Chiefly, there’s concern that the discussion has been framed in such a way that it assumes ICANN will continue in its role as performer of the IANA functions in more or less the same way as today.
This concern appears to be extremely broad.
The RySG said it was “suspicious” of what appeared to be a “self-interested” framing of the debate:
we feel that it is premature for ICANN staff to assert that ICANN’s role is out of scope. This sentiment is not included in the NTIA announcement and we believe ICANN’s role is an issue that should be left to the bottom-up, multistakeholder process to decide. In particular, we believe whether “structural review of ICANN or its functions” should be included in the scope should be a matter for the community.
The Non-Commercial Stakeholders Group agreed that this should be open for discussion:
ICANN-controlled entities both develop and approve DNS policies and also implements the IANA functions. Only a requirement of the NTIA contract guarantees separation of policy and DNS root zone implementation activities. Because of this, we cannot currently support language in ICANN’s proposed Scoping Document which explicitly rules out any discussion of separating the IANA functions from ICANN. How or whether to separate those activities in lieu of the NTIA contract should be openly discussed.
Google said in its comments:
The role of ICANN’s Board is to oversee all of ICANN’s business and operational actions and to ensure its continued solvency as an organization. As such, the Board has a vested interest in ensuring ICANN’s continued relevancy within the Internet governance ecosystem and arguably has an interest in scoping the process to preserve ICANN’s existing role. While we are confident that ICANN’s Board would not act in a way that would harm the Internet or the IANA functions transition, the presence of a conflict of interest — even if perceived — could impact the overall integrity of the process
The Business Constituency said:
this transition should not presume that the only possible outcome is to award IANA functions to ICANN. It is possible that some other third party could replace the US government role as counterparty.

### DIRECTIVE
List every commenter that the passage on the IANA functions transition quotes directly.

[Extracted records]
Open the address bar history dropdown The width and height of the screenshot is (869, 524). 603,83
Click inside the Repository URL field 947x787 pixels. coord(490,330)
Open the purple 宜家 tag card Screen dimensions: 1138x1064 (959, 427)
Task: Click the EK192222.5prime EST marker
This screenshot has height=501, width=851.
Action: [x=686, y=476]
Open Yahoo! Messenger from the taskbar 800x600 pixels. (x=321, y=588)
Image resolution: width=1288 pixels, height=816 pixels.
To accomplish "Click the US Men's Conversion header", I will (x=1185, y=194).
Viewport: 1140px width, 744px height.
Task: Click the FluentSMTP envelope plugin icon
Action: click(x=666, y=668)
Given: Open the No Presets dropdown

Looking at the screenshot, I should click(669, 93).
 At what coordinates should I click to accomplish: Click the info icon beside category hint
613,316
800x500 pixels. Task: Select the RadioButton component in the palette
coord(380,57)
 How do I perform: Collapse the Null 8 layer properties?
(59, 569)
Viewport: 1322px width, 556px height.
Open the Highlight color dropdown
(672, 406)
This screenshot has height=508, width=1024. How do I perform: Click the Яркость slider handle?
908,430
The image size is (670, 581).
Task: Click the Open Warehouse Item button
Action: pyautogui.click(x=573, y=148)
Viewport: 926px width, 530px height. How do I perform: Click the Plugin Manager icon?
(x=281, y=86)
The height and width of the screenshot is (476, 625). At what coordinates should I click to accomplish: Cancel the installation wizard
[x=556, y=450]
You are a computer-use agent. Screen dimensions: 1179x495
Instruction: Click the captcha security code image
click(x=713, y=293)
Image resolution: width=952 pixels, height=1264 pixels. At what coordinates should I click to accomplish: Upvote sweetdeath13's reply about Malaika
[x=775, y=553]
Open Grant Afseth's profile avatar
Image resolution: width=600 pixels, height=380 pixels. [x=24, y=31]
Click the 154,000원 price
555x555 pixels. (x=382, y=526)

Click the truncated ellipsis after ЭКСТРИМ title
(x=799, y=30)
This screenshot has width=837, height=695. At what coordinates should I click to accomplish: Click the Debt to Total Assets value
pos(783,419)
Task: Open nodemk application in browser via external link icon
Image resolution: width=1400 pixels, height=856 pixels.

### RESPONSE FOR THIS EXERCISE
The RySG, the Non-Commercial Stakeholders Group, Google, and the Business Constituency.